------ Available records ------
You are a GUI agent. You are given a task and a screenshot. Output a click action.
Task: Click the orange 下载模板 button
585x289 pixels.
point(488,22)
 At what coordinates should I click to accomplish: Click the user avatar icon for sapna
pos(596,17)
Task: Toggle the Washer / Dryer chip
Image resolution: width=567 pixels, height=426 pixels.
------
▶ [Written task] Reproduce every line of the data above verbatim.

▶ [Complete output]
You are a GUI agent. You are given a task and a screenshot. Output a click action.
Task: Click the orange 下载模板 button
585x289 pixels.
point(488,22)
 At what coordinates should I click to accomplish: Click the user avatar icon for sapna
pos(596,17)
Task: Toggle the Washer / Dryer chip
Image resolution: width=567 pixels, height=426 pixels.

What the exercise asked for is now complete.